Possiamo allora ritenere che l’importanza delle associazioni in una società urbana consista semplicemente nel fatto che sono numerose, spesso grandi e dotate di un potere cospicuo. Se il numero di iscritti e partecipanti è limitato, vuol dire che la loro influenza - che può essere considerevole - si serve di reti di comunicazione che possono facilmente raggiungere i non-membri: si tratterà certamente di reti formali (in particolare. i mass media). Ciò non fa che confermare l’importanza particolare delle associazioni di grande dimensione. Sembra però che l’influenza delle associazioni possa contare anche su processi di comunicazione informale.
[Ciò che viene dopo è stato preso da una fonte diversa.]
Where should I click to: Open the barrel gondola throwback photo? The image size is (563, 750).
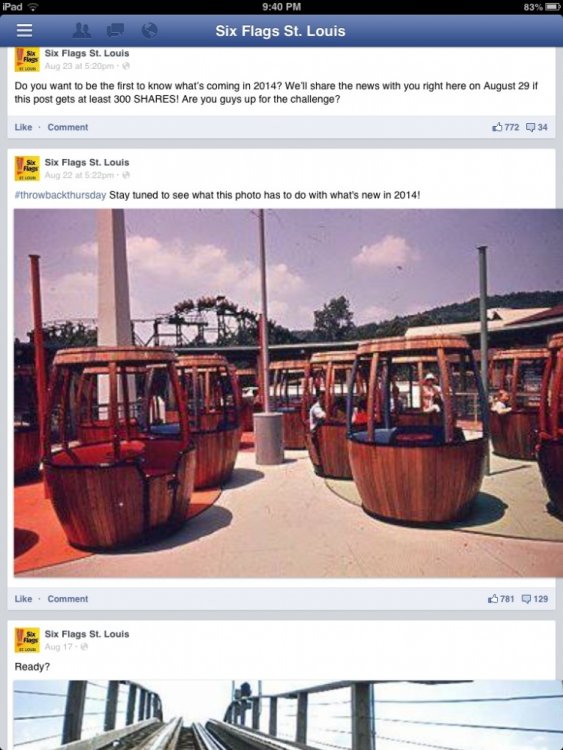click(288, 393)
Secondo Axelrod se la loro influenza diretta non tocca una grande parte della popolazione, la loro influenza indiretta può essere cospicua attraverso veicoli informali di comunicazione: “il men che massiccio carattere della partecipazione nelle organizzazioni formali suggerisce che nella misura in cui queste organizzazioni esercitano un’influenza persuasiva nella comunità urbana, ciò può avvenire attraverso i legami tra le loro minoranze di membri attivi da una parte e la sottostante rete di associazioni informali nella comunità nel complesso”: rete che abbiamo visto essere estremamente ricca.

Se l’importanza delle associazioni si pone in questi termini, è evidente che qualche dubbio può essere sollevato sulla loro capacità di essere strumento di democrazia: se le associazioni riescano a “distribuire il potere tra un gran numero di cittadini e a fornire un meccanismo sociale per il social change che si istituisce continuamente” o non siano piuttosto semi-organized stalemate che unificano una frammentaria e impotente base del sistema (americano) del potere, è problema ancora discusso tra i sociologi americani.
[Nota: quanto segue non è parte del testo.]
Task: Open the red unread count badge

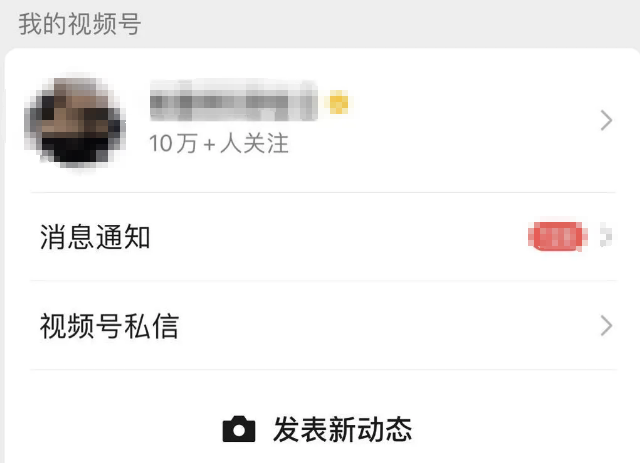Action: click(558, 236)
Non mancano importanti argomenti a favore del ruolo delle associazioni: diversi studiosi ne hanno indicato il contributo al funzionamento di un sistema democratico e hanno evidenziato i meccanismi che ne limitano le possibilità di abuso in senso antidemocratico. A noi interessa qui precisare il contributo che alla: soluzione del problema può portare lo studio delle appartenenze sociali: in particolare l’utilità di individuare le caratteristiche del joiner e di confrontarle con quelle dell’apatico, per mettere in evidenza come l’appartenenza e partecipazione a molte associazioni, è correlata con il livello sociale, l’età e il sesso, o l’area di residenza, che questa composizione potenzialmente conservatrice delle associazioni è aggravata dal fatto che le appartenenze sono in parte “multiple”, che le appartenenze sociali dell’apatico lo rendono suscettibile a certi tipi di rapporto con le associazioni, i suoi vertici, i suoi messaggi.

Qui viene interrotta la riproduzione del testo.